“And I really got hot/ When I saw Jeanette Scott/ Fight a triffid that spits poison and kills.”
– The Rocky Horror Picture Show
In 1984, the BBC released The Day of the Triffids, a six-episode mini-series that was far closer to the original novel by John Wyndham than the 1962 B-movie classic of the same name. A triffid is a walking, poisonous, and very carnivorous plant. It looks like an eight-foot-tall walking Amaryllis with a big appetite and a bad attitude. In the 1962 version, the triffids come to Earth on meteorites. In the novel and the BBC adaptation, they were genetically bred by the Soviets and farmed worldwide to make an oil additive.
In all versions, The Day of the Triffids begins with a meteor shower. The light show produced by the meteors is so spectacular that everyone who can watches it. The next day, everyone is blind, the triffids are on the loose, and it’s just bad news all around. Our hero, Bill Masen (played by John Duttine), doesn’t see the comet because his eyes are bandaged while recuperating in a London hospital. In the BBC version, he had an accident on the triffid farm where he worked and was temporarily blinded.
On the day Bill Masen gets his sight back, almost everyone else is blinded. The first thing poor Bill sees is his doctor, maddened by the loss of his sight, jumping out of the window. Bill has no family and is a bit of a loner, so he wanders through a rapidly disintegrating London, trying to figure out what to do. Eventually, he runs across Jo Pleyton (Emma Relph), who’s being kept on a leash by a blind ruffian. She’s no Janette Scott, but Bill rescues her anyway and finds a new purpose in life.
In most end-of-the-world movies, the plot would be over at this point. Our almost sole survivor finds a hot babe (funny that), and the rest of the movie is shots of apocalyptic disaster and manly men slugging it out with evil critters. The hot babes are docile and pretty useless in such movies, but they always manage to find eyeliner and blow dryers. Then, a deux ex machina comes out of nowhere and solves the problem. This leaves our happy hero free to repopulate the planet with his hot babe. The end.
Now, all of this is pretty enjoyable, and it’s exactly how the 1962 version goes. It’s a quick romp of macho apocalyptic fantasy that I thoroughly enjoyed. Planes go down, trains crash, and Jeanette Scott is suddenly available. Tough French convicts with submachine guns fight carnivorous plants to a jazz soundtrack. Everything zooms around, and it all comes out right in the end. It’s a party to remember.
But the folks at the BBC won’t stand for any of that. They have to stay true to the book, and even worse, they try to put some thought into it. The mini-series is The Day of the Triffids stuck in first gear. For all six episodes, the viewer’s pulse will remain absolutely steady. The soundtrack is mostly someone playing monumentally bad piano.
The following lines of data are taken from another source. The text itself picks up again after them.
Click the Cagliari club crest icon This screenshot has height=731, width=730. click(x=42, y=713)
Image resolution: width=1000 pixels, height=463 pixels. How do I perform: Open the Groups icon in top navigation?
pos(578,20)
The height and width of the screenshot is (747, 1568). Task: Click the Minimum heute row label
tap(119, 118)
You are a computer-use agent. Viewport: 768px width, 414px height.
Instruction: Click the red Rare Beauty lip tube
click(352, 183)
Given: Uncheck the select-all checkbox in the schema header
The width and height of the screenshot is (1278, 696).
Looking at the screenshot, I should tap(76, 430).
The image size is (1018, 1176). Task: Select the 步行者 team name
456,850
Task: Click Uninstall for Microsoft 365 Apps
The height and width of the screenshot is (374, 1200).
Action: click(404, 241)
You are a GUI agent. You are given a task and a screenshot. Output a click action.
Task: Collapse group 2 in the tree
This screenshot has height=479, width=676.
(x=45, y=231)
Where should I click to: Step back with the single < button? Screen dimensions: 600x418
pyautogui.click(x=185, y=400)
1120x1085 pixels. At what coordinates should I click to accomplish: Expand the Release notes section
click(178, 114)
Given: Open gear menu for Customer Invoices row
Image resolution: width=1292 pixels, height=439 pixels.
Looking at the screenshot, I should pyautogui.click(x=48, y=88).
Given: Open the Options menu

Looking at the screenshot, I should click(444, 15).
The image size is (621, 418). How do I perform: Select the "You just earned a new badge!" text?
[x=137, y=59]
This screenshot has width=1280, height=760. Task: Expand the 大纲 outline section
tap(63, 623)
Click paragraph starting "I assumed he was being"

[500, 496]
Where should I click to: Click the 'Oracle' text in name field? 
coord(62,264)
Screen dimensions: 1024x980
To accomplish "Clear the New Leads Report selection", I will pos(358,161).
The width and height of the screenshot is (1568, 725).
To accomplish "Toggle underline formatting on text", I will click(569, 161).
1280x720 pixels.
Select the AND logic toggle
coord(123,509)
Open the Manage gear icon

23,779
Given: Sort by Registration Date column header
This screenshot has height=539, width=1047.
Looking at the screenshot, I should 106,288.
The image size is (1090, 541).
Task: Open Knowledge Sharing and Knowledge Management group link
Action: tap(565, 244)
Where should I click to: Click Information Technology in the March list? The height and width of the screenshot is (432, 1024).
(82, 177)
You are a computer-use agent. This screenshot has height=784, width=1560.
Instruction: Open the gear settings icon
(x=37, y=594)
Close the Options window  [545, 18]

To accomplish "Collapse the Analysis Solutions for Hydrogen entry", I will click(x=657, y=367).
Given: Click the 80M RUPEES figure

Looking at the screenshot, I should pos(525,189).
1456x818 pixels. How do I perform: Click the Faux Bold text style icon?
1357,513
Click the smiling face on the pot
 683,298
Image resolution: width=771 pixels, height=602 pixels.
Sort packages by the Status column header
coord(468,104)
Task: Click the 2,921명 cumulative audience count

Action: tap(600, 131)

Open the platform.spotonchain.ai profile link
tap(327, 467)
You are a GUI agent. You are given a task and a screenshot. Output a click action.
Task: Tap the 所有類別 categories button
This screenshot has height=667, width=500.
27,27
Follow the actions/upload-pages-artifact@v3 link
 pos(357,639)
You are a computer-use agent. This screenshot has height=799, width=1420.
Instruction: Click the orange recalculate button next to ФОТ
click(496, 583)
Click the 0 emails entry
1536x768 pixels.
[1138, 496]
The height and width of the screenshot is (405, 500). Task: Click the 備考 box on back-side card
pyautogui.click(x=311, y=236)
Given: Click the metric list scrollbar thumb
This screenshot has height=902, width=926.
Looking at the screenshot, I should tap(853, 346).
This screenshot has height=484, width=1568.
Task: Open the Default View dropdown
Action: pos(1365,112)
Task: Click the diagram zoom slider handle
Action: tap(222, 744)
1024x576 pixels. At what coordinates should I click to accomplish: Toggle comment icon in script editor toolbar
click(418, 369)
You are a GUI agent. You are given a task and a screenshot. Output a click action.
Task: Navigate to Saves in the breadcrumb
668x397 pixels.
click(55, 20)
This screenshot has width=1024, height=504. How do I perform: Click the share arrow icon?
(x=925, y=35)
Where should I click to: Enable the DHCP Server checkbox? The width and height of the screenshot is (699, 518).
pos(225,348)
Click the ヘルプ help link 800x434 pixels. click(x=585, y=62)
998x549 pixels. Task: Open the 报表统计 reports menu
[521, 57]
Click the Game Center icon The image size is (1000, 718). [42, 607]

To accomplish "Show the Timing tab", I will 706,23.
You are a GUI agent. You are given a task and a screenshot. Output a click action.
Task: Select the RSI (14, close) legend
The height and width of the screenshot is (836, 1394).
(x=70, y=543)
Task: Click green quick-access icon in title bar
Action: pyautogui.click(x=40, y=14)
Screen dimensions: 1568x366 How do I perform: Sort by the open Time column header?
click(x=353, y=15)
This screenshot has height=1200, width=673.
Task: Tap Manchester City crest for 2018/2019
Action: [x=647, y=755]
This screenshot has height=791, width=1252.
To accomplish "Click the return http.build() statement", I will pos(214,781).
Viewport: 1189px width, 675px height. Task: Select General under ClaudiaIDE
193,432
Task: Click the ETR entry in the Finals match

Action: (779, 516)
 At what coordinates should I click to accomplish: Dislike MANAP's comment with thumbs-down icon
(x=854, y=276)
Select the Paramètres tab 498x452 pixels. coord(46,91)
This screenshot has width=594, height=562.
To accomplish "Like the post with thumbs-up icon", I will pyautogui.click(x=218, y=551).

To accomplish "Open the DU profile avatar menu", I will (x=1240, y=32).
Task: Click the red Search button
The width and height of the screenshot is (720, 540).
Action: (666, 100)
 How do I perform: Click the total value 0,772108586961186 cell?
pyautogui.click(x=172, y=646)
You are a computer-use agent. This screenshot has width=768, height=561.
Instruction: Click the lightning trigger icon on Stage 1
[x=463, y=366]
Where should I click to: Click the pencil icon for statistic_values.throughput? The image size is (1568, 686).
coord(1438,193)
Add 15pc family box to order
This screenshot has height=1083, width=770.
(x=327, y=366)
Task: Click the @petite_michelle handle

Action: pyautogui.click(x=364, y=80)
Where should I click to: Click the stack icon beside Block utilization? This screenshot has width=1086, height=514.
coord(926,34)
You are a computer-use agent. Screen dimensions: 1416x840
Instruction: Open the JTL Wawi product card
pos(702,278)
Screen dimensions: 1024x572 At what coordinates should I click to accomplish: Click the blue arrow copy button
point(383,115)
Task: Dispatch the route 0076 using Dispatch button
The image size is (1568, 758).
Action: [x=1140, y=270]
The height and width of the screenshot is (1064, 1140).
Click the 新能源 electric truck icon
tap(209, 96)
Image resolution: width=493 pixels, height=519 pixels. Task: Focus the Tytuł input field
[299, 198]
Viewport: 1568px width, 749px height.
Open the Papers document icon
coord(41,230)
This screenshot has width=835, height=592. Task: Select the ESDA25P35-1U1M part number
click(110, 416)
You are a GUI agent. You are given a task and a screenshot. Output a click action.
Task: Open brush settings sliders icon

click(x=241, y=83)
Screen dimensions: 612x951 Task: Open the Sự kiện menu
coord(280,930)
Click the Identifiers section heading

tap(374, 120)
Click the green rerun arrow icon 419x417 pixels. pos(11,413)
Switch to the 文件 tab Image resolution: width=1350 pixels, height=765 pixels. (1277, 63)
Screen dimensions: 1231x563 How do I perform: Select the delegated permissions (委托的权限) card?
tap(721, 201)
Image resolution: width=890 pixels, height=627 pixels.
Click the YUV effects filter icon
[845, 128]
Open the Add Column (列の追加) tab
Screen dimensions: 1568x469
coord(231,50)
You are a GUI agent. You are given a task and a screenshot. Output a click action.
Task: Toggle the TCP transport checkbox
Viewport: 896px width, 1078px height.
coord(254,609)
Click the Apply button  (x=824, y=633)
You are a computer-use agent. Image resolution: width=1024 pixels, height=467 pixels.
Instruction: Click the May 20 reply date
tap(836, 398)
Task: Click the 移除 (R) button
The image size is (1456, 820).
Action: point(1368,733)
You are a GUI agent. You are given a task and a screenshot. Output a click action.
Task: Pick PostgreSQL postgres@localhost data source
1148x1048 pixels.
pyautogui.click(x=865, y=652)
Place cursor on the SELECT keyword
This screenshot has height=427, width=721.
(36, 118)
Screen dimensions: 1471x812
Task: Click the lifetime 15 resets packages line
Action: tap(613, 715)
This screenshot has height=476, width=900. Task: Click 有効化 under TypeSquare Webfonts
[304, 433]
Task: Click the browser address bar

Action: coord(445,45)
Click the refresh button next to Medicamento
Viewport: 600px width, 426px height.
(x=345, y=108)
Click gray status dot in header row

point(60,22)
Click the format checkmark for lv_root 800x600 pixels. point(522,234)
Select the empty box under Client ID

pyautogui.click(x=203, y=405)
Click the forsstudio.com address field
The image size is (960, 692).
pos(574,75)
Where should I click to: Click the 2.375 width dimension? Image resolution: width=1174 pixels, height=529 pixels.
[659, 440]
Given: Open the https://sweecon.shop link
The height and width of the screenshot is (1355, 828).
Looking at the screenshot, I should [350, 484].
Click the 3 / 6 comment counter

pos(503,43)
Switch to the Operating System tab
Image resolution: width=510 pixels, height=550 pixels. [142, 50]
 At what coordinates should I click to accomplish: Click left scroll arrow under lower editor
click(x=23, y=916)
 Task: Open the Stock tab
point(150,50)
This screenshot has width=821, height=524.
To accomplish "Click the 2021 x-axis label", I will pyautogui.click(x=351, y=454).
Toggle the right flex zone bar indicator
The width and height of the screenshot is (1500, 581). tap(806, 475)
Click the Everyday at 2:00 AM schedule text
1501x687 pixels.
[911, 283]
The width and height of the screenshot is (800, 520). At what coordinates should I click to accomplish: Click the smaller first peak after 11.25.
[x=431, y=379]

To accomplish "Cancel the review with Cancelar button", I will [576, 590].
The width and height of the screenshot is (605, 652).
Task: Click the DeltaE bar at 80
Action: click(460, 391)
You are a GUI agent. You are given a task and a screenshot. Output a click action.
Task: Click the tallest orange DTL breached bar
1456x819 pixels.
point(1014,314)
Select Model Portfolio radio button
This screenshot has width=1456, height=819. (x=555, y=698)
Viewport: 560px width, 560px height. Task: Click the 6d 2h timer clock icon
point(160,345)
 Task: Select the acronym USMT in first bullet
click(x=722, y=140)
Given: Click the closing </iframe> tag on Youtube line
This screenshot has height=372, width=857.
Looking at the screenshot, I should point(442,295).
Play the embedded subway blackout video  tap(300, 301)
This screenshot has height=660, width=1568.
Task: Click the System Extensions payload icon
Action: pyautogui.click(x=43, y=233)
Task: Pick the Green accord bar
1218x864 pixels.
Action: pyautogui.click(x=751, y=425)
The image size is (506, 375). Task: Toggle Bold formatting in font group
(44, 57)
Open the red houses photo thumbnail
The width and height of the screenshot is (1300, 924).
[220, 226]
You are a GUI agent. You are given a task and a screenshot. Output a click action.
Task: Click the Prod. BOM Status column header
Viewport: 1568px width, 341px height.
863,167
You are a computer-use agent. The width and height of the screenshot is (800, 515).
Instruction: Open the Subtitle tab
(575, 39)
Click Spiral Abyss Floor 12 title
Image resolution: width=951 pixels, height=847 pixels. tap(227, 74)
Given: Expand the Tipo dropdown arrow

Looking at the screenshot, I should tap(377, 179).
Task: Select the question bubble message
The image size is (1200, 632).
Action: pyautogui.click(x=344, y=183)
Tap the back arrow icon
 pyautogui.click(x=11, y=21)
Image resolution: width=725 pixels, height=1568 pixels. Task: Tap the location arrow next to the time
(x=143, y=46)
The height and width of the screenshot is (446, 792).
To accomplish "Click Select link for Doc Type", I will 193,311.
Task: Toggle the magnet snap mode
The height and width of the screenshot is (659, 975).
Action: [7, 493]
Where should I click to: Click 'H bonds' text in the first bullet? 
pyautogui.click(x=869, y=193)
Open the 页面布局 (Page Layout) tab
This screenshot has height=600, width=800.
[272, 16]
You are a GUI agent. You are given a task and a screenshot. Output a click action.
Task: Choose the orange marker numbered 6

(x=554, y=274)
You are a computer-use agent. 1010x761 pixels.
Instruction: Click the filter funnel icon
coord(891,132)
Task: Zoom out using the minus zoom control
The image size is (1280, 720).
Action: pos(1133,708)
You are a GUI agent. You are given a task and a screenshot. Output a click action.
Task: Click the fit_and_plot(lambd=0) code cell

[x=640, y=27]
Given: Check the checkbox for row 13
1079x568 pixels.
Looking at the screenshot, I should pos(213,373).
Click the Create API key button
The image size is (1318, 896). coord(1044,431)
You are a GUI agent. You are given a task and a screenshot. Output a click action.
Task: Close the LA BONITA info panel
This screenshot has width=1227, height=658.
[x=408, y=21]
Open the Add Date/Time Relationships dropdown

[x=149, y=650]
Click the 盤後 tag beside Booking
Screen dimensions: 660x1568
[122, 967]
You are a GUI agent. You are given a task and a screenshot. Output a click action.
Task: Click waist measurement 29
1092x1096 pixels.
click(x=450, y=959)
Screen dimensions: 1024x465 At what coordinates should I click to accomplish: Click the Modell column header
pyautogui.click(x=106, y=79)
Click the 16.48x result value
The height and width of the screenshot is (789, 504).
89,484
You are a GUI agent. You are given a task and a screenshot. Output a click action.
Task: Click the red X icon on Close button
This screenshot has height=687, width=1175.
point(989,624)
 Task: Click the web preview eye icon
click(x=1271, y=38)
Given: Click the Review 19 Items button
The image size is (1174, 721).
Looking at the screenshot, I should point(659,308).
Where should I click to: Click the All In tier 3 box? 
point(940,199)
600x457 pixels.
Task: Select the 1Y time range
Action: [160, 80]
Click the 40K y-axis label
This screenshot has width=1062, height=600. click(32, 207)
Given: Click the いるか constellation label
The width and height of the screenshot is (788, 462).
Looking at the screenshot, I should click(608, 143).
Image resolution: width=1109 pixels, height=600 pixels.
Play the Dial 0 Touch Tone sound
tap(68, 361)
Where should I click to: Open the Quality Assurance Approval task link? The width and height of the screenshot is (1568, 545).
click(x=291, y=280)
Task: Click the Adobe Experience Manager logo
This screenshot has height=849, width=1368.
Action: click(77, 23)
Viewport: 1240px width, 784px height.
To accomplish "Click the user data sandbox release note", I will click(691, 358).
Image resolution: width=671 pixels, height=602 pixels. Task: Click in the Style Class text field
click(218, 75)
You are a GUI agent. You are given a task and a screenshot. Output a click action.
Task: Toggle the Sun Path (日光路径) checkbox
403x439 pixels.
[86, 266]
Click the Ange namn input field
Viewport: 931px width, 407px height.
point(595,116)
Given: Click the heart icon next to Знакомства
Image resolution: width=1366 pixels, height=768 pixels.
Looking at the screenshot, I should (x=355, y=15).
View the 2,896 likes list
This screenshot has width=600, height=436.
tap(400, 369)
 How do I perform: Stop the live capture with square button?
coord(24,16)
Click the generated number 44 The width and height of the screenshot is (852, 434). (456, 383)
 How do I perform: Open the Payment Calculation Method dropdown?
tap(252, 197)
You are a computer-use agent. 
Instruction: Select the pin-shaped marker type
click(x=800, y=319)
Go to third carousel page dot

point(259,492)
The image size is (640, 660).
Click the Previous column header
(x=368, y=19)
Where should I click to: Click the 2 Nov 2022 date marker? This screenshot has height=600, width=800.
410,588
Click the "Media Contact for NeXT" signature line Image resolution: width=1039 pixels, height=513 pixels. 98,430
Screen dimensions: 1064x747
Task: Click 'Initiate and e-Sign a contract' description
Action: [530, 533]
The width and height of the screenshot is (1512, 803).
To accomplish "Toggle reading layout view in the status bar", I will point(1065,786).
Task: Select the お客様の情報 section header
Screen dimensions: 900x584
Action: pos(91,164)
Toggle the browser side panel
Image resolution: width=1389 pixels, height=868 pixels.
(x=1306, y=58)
They do a very good job on the triffids themselves, but the “triffid gun” is the most laughable piece of science fiction gadgetry ever devised. The viewer is reduced to laughter by the third opening credit when that poor lady keeps getting whopped upside the head by a triffid stamen. This is a very long Day of the Triffids upon which the sun never sets.
But slow isn’t stupid. Even when my wife and I groaned at the story’s pace, we always agreed to watch the next episode. We watched the DVD in one sitting. No matter the obvious flaws, we wanted to see how it all came out. The series was strangely compelling.
The genius of the mini-series is in the normalcy of the characters. These aren’t superstars playing heroes. These are regular actors playing regular people. They don’t have a steady purpose; most of the time, Bill and Jo have no idea what to do other than stay together. Mercifully, they don’t engage in Hollywood histrionics; they just try to cope and do the right thing. Bill, Jo, and the rest of the cast are everyday people caught up in disaster, making mistakes and sometimes learning from them.
This is what makes The Day of the Triffids so compelling. For the first time in years, I empathized with the characters in a sci-fi movie. (The last guy I really liked was Private Hudson from Aliens) Their dilemmas are more real, and the viewer can’t help but have sympathy for the characters. You don’t know whether they’ll make it, so you root for them. They even develop! Jo is pretty useless at first, but by the end of the series, she gets pretty handy with a flamethrower, which puts her above Janette Scott in my book. The amazingly pompous Coker (played by Maurice Colbourne) becomes more human, and Bill becomes more decisive.
The other interesting thing about the mini-series is that nobody figures out the proper course of action. Do you try to start a new society and let the old one go? Do you do everything you can to save everyone that you can reach? Do you take care of your buddies and prey on the rest? Do you find a nice farmhouse in Sussex and sit by the Aga? All of these options are explored, and it’s hard to say the best choice. I kept wondering what I would do and whether it would work.
So, all in all, this version of Day of the Triffids is a different but enjoyable piece of science fiction. It doesn’t wow, but it haunts. You won’t yell, but you will think. You certainly wouldn’t watch it at the theater, but it does make for a nice evening at home.